Activity: Copy out the Pau Rosa wood profile below word for word, keeping every line as it appears.

Common Name(s): Pau Rosa


Formerly classified in the Swartzia genus along with Katalox and Wamara, Pau Rosa has since been placed into its own genus, Bobgunnia.


Pau Rosa is one of only a handful of woods that have the potential of being nearly rainbow-coloured; its appearance is reminiscent of Tulipwood or Canarywood.

Thicknesses

Subject to availability

4/4
5/4
6/4
7/4
8/4
9/4
10/4
12/4
16/4
20/4
1/2"
3/4"
1"

Thicknesses

Tree Size: 70-90 ft (21-27 m) tall, 2-3 ft (.6-1 m) trunk diameter

Distribution

Small clusters within African rainforests

Scientific Name

Bobgunnia fistuloides, B. madagascariensis (syn. Swartzia fistuloides, S. madagascariensis)

Specific Gravity: Basic 

0.82

Specific Gravity: 12% MC

1.03

Janka Hardness

2,940 lbf (13,080 N)

Colour/Appearance

Heartwood tends to vary in colour from a pink or yellow to a darker reddish brown, with darker brown streaks common. White to pale yellow sapwood clearly demarcated from heartwood. Colour tends to darken with age. Bobgunnia madagascariensis tends to be more on the reddish or orangish side, while B. fistuloides tends to be a more subdued brown.

Input data:
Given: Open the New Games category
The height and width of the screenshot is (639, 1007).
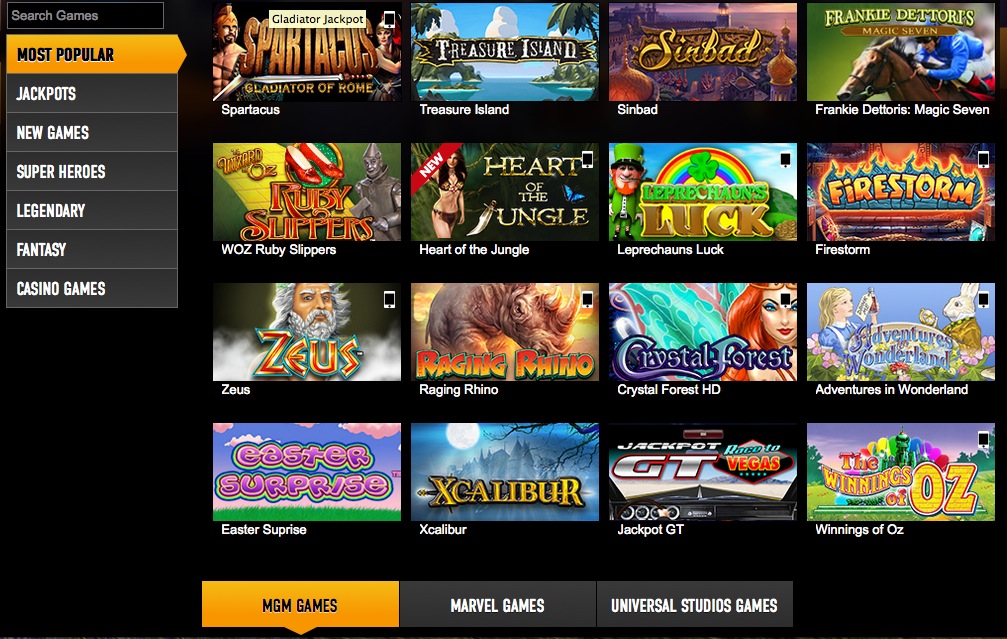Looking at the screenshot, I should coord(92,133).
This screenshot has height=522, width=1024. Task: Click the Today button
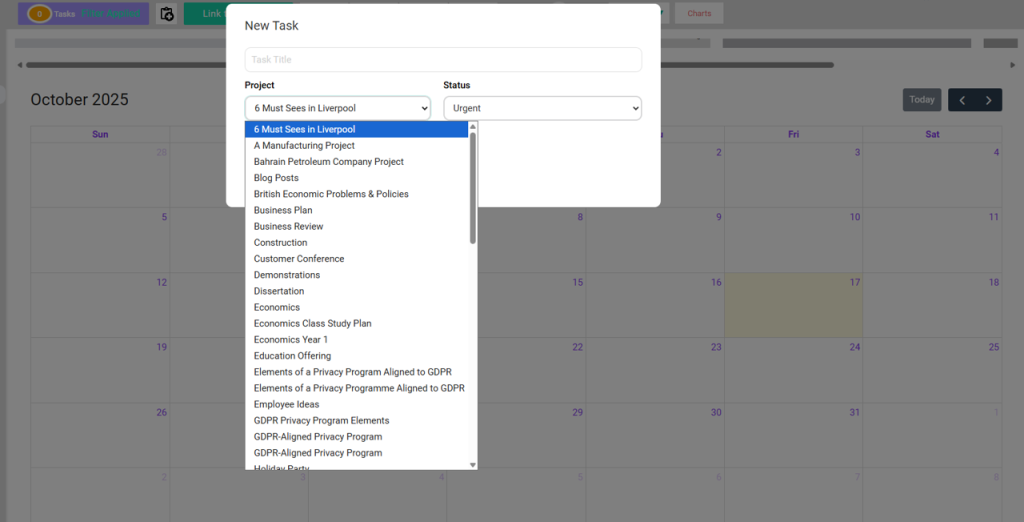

Solution for this task:
Common Name(s): Pau Rosa


Formerly classified in the Swartzia genus along with Katalox and Wamara, Pau Rosa has since been placed into its own genus, Bobgunnia.


Pau Rosa is one of only a handful of woods that have the potential of being nearly rainbow-coloured; its appearance is reminiscent of Tulipwood or Canarywood.

Thicknesses

Subject to availability

4/4
5/4
6/4
7/4
8/4
9/4
10/4
12/4
16/4
20/4
1/2"
3/4"
1"

Thicknesses

Tree Size: 70-90 ft (21-27 m) tall, 2-3 ft (.6-1 m) trunk diameter

Distribution

Small clusters within African rainforests

Scientific Name

Bobgunnia fistuloides, B. madagascariensis (syn. Swartzia fistuloides, S. madagascariensis)

Specific Gravity: Basic 

0.82

Specific Gravity: 12% MC

1.03

Janka Hardness

2,940 lbf (13,080 N)

Colour/Appearance

Heartwood tends to vary in colour from a pink or yellow to a darker reddish brown, with darker brown streaks common. White to pale yellow sapwood clearly demarcated from heartwood. Colour tends to darken with age. Bobgunnia madagascariensis tends to be more on the reddish or orangish side, while B. fistuloides tends to be a more subdued brown.